Start of Text for analysis

Cycling to work in middle age dramatically reduces the risk of suffering a heart attack in later life, a major study reveals. As little as 30 minutes a week has a marked effect on the chance of developing coronary heart disease over the next 20 years, researchers found. The Danish study, which recruited 45,000 people aged between 50 and 65, and then tracked them over the next two decades, revealed that consistent exercise has a huge impact on health – especially done as part of a routine.
People who consistently spent 90 minutes on their bike a week were 24 per cent less likely to develop angina or have a heart attack. And those who spent half an hour cycling a week – even as a leisure activity – had a 16 per cent reduced risk. The NHS advises that people do 150 minutes of moderate exercise a week, such as walking or cycling, or 75 minutes of strenuous exercise such as running or playing football. But four out of five Britons fail to achieve the target, fuelling an epidemic of obesity and diabetes.
Public health experts are now increasingly encouraging people to take up activities that they can weave into their daily routine. Many people are intimidated by gyms and strenuous fitness programmes, and experts are instead shifting their focus to get people to build in more moderate exercise that they will not give up on.

End of Text for analysis
Start of Dataset entries

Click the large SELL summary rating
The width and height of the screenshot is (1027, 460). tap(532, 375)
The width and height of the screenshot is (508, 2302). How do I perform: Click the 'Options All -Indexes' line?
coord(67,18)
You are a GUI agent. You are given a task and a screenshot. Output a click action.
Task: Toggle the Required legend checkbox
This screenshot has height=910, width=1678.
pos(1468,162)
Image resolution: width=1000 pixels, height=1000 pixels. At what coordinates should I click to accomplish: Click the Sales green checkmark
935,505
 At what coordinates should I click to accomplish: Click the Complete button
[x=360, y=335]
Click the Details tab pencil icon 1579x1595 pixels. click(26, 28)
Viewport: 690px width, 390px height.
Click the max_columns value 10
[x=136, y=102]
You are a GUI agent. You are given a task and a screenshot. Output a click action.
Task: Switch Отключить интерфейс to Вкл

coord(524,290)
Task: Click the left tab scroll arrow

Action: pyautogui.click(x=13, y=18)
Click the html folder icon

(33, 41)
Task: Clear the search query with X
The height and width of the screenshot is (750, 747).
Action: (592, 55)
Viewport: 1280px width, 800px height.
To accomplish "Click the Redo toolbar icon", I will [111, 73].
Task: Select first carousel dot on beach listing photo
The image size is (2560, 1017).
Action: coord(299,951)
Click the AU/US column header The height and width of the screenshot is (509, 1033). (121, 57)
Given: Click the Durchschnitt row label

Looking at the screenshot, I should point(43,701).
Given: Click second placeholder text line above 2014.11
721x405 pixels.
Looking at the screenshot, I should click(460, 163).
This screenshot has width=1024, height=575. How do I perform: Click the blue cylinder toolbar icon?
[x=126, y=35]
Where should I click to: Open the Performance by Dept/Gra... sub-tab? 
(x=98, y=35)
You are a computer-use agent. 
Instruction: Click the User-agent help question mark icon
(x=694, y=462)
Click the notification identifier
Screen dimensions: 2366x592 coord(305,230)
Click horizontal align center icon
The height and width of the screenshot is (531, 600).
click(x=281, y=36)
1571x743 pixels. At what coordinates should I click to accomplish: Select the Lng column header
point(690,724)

End of Dataset entries

- **Exercises**
**1)** In the article on cycling and heart health, why are public health experts shifting their focus away from gyms and strenuous fitness programs? Answer in one to three sentences.
**2)** Transcribe the article on cycling and heart health, starting at "Public health experts" and ending at "give up on.".

- **Results of the tasks**
**1)** Many people are intimidated by gyms and strenuous fitness programmes. Experts therefore want people to build more moderate exercise into their daily routine, which they will not give up on.

**2)**
Public health experts are now increasingly encouraging people to take up activities that they can weave into their daily routine. Many people are intimidated by gyms and strenuous fitness programmes, and experts are instead shifting their focus to get people to build in more moderate exercise that they will not give up on.